AUSGEWÄHLTER TEXTAUSZUG.
Viel Lob für die Pionierarbeit der Stadtwerke

„In den gemeinsamen Gesprächen stand stets die nachhaltige Sicherung der Ladeinfrastruktur im Fokus“, berichtet Wächter und betont, Q1 werde die Arbeit der Stadtwerke fortführen „und eine kostengünstige sowie zuverlässige Versorgung mit Ladestrom gewährleisten“. Kostengünstig bedeutet in diesem Zusammenhang ein Ladepreis von 49 Cent/kWh. Als erfahrener Ladenetzbetreiber mit mehr als 200 Ladepunkten sei es Q1 möglich, Kostenvorteile an die Nutzerinnen und Nutzer in Haldensleben weiterzugeben, erklärt Wächter auf Anfrage von E&M. Die Stadtwerke hatten bislang einen Preis von 69 Cent/kWh und 58 Cent pro Ladevorgang aufgerufen.

„Für einen Ladenetzbetreiber wie Q1 stellt die Gelegenheit zur Eingliederung einer lokal etablierten und gut gepflegten Ladeinfrastruktur eine seltene Chance zur Erweiterung des eigenen Netzes dar“, freut sich Wächter und lobt die Stadtwerke weiter. Sie hätten erkannt, dass eine wohnortnahe Ladeinfrastruktur ein entscheidender Faktor für den Hochlauf der Elektromobilität ist. „Aus dieser Überlegung entstand ein über das Stadtgebiet verteiltes und am Bedarf orientiertes Ladenetz“, so der Projektingenieur von Q1.

Das Q1-Ladenetz wachse stetig, auch weil immer mehr Tankstellen des Unternehmens mit Schnellladeinfrastruktur ausgestattet werden. Außerhalb des eigenen Tankstellennetzes liege der Fokus aber auf der Zusammenarbeit mit Kommunen und kommunalen Unternehmen. Der bisherige Erfolg der Kooperationen habe die Verantwortlichen bestärkt, diesen Weg fortzusetzen. „Zur Übernahme weiterer Ladenetze stehen wir gerne zur Verfügung. Auch individuellen Interessen wie der Weiterversorgung mit Ökostrom oder einem Co-Branding stehen wir offen gegenüber“, so der Projektingenieur.

BEREITGESTELLTE ANGABEN.
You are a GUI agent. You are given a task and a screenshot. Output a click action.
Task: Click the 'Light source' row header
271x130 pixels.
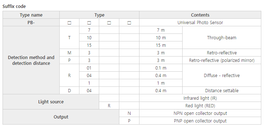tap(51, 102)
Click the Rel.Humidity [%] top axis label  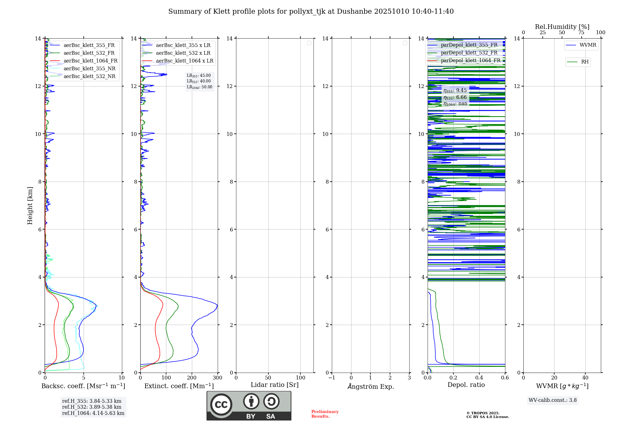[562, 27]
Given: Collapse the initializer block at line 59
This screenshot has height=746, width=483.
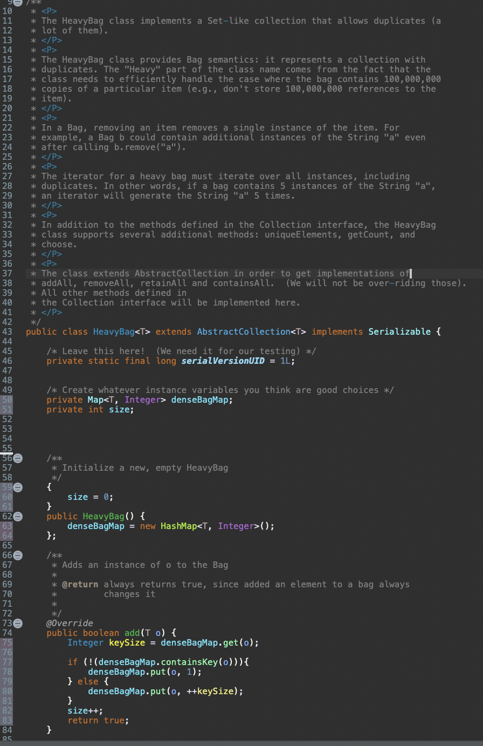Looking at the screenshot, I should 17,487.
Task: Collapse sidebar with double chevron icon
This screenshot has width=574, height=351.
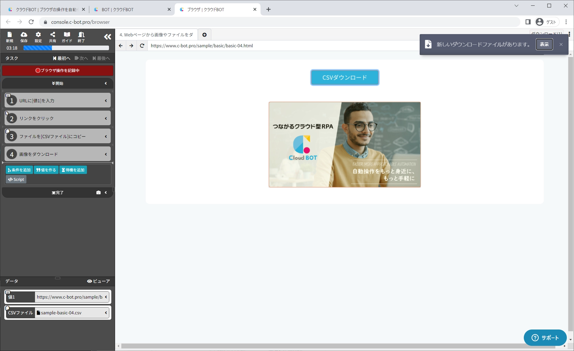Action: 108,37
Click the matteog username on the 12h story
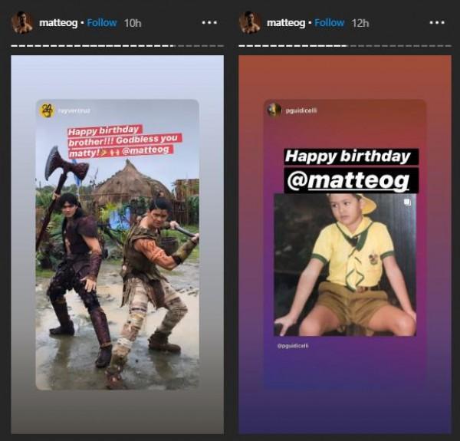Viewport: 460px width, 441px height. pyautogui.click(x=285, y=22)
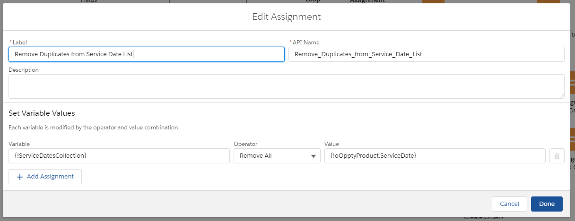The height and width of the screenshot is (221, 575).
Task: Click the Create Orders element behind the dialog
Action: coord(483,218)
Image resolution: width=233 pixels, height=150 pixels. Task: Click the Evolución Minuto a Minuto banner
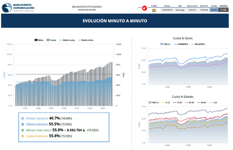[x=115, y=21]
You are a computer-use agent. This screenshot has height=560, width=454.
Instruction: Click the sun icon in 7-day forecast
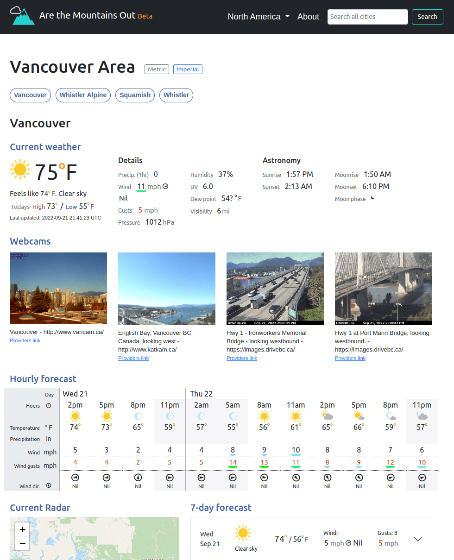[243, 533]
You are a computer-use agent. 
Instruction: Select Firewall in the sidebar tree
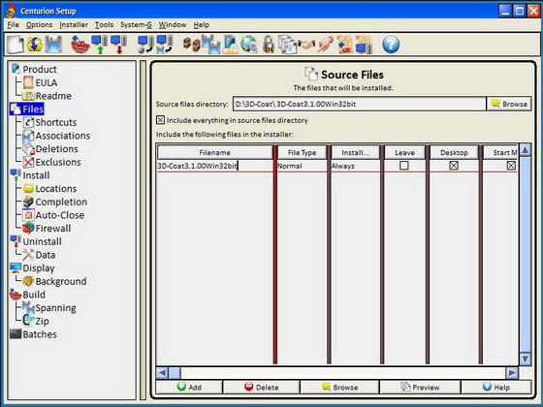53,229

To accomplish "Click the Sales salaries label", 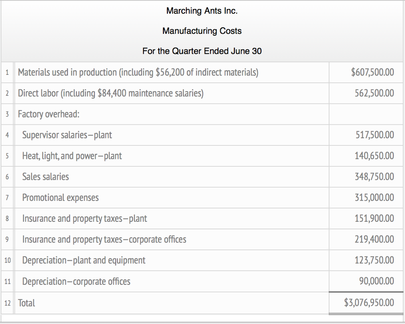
--
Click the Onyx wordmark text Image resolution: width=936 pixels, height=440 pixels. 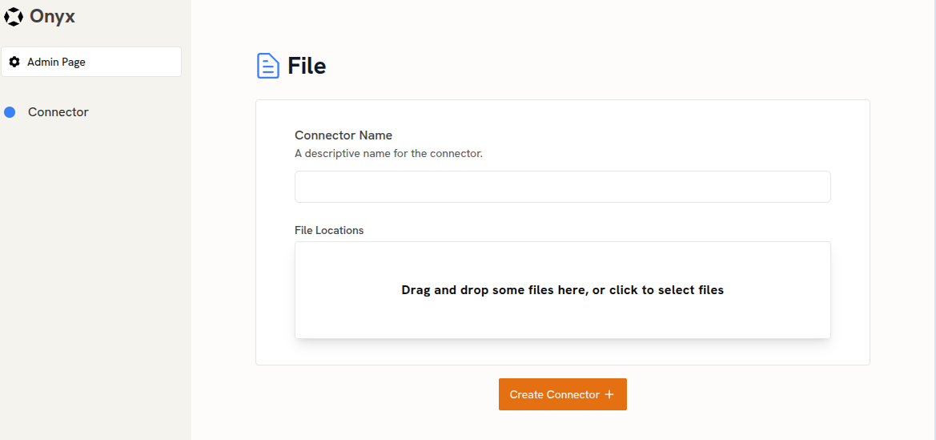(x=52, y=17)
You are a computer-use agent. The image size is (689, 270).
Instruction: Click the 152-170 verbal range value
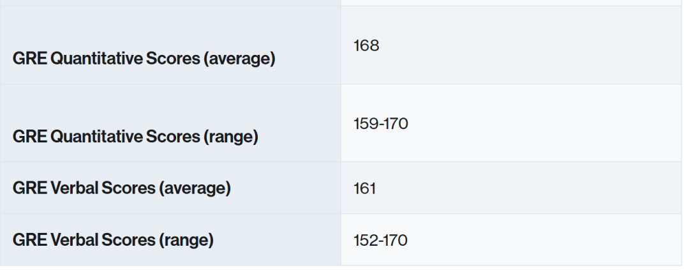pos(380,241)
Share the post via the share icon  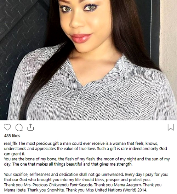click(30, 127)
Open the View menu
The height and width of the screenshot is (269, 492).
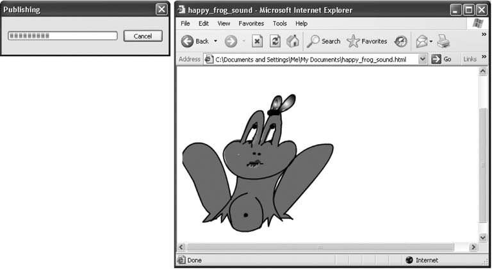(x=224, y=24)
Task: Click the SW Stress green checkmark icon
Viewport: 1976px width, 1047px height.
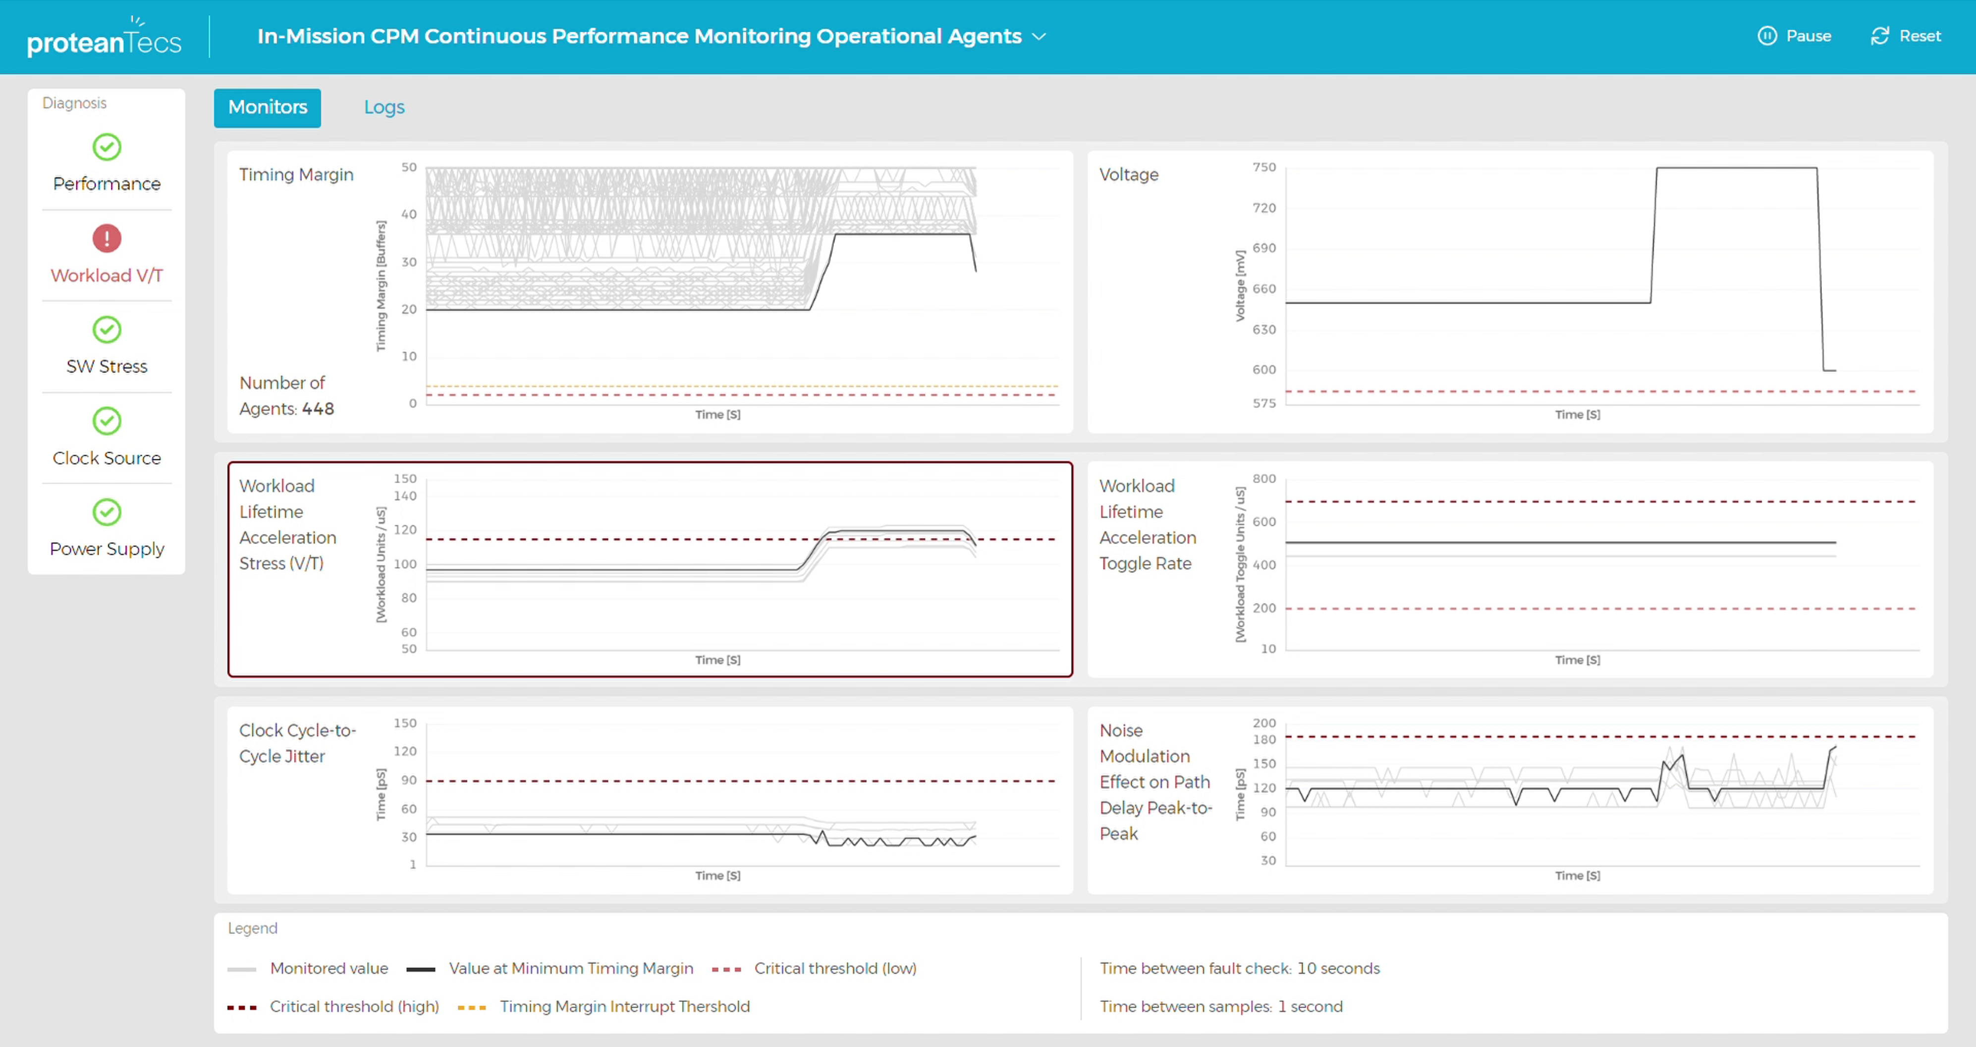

SCHRIFTLICHE AUFGABE 1.
Gib aus dem Textauszug den Abschnitt wörtlich wieder, der mit den Worten „Viel Lob für“ beginnt und mit „pro Ladevorgang aufgerufen.“ endet.
SCHRIFTLICHE AUFGABE 2.
Übersetze diesen Satz aus dem Textauszug ins Englische: „Kostengünstig bedeutet in diesem Zusammenhang ein Ladepreis von 49 Cent/kWh.“
Die Auflistung hat mit dem Textauszug inhaltlich nichts zu tun.

LÖSUNG 1.
Viel Lob für die Pionierarbeit der Stadtwerke

„In den gemeinsamen Gesprächen stand stets die nachhaltige Sicherung der Ladeinfrastruktur im Fokus“, berichtet Wächter und betont, Q1 werde die Arbeit der Stadtwerke fortführen „und eine kostengünstige sowie zuverlässige Versorgung mit Ladestrom gewährleisten“. Kostengünstig bedeutet in diesem Zusammenhang ein Ladepreis von 49 Cent/kWh. Als erfahrener Ladenetzbetreiber mit mehr als 200 Ladepunkten sei es Q1 möglich, Kostenvorteile an die Nutzerinnen und Nutzer in Haldensleben weiterzugeben, erklärt Wächter auf Anfrage von E&M. Die Stadtwerke hatten bislang einen Preis von 69 Cent/kWh und 58 Cent pro Ladevorgang aufgerufen.

LÖSUNG 2.
In this context, low-cost means a charging price of 49 cents/kWh.